The crowd weaned its eyes from the leafy treetop, turned its eyes to the nearest loudspeakers.

Only Bee, Chrono, and the Space Wanderer continued to look up, to look up at where Rumfoord really was. This wasn't so much a result of realism as it was a result of embarrassment. By looking up, the members of the little family avoided looking at each other.

None of the three had any reason to be pleased with the reunion.

Bee was not drawn to the scrawny, bearded, happy boob in lemon-yellow long underwear. She had dreamed of a big, angry, arrogant free-thinker.

Young Chrono hated the bearded intruder on his sublime relationship with his mother. Chrono kissed his good-luck piece and wished that his father, if this really was his father, would drop dead.
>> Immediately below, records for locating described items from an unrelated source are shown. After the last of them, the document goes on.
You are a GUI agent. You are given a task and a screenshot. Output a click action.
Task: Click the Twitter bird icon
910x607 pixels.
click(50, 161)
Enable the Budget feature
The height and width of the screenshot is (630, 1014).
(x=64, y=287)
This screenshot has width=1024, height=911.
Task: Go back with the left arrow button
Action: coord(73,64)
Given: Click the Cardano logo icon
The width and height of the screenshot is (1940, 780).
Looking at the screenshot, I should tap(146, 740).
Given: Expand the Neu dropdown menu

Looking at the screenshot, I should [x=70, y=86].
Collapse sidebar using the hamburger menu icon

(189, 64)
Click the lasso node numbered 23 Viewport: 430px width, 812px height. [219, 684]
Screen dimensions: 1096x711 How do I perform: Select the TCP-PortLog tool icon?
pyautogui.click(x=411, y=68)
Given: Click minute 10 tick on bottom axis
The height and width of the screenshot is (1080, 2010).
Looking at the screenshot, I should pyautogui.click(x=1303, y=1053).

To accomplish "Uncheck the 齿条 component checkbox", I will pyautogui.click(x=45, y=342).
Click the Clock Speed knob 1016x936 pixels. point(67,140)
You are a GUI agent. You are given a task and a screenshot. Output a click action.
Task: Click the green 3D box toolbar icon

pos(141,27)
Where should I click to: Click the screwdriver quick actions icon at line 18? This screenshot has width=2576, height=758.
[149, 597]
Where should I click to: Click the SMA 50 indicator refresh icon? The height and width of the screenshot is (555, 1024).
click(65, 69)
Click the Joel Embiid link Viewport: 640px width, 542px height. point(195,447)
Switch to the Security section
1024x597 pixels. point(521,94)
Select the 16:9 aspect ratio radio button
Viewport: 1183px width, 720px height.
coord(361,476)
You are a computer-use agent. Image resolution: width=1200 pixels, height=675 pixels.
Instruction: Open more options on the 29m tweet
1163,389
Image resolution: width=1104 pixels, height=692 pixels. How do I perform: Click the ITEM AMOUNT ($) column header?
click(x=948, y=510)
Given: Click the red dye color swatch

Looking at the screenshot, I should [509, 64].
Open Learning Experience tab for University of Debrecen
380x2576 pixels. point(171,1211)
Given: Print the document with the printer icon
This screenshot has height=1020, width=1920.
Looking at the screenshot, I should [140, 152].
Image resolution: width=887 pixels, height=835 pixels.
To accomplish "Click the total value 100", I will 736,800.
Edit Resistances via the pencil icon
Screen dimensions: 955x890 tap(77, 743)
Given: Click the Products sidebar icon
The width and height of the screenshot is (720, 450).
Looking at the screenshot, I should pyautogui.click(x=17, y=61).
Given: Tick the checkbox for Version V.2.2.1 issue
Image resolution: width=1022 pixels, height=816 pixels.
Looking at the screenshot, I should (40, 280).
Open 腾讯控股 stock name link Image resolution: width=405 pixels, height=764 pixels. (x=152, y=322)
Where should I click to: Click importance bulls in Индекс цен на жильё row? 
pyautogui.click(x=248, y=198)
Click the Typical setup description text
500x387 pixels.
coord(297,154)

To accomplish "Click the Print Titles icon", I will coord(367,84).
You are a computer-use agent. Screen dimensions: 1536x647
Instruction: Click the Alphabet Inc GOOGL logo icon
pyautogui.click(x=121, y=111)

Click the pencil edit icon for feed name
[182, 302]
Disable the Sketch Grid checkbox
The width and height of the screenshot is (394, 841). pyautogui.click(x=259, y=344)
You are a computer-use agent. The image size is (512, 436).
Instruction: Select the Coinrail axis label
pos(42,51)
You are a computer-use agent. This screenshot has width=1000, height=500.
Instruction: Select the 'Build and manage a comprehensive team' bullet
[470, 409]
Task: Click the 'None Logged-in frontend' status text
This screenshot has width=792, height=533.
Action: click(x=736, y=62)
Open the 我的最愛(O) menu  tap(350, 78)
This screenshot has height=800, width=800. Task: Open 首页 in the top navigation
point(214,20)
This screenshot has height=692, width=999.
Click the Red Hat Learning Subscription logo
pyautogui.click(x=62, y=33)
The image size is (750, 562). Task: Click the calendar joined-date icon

And the Space Wanderer himself, sincerely as he tried, could see nothing he would have chosen of his own free will in the dark, malevolent mother and son.

By accident, the Space Wanderer's eyes met the one good eye of Bee. Something had to be said.

"How do you do?" said the Space Wanderer.

"How do you do?" said Bee.

They both looked up into the tree again.

"Oh, my happy, handicapped brethren," said Rumfoord's voice, "let us thank God - God, who appreciates our thanks as much as the mighty Mississippi appreciates a raindrop - that we are not like Malachi Constant."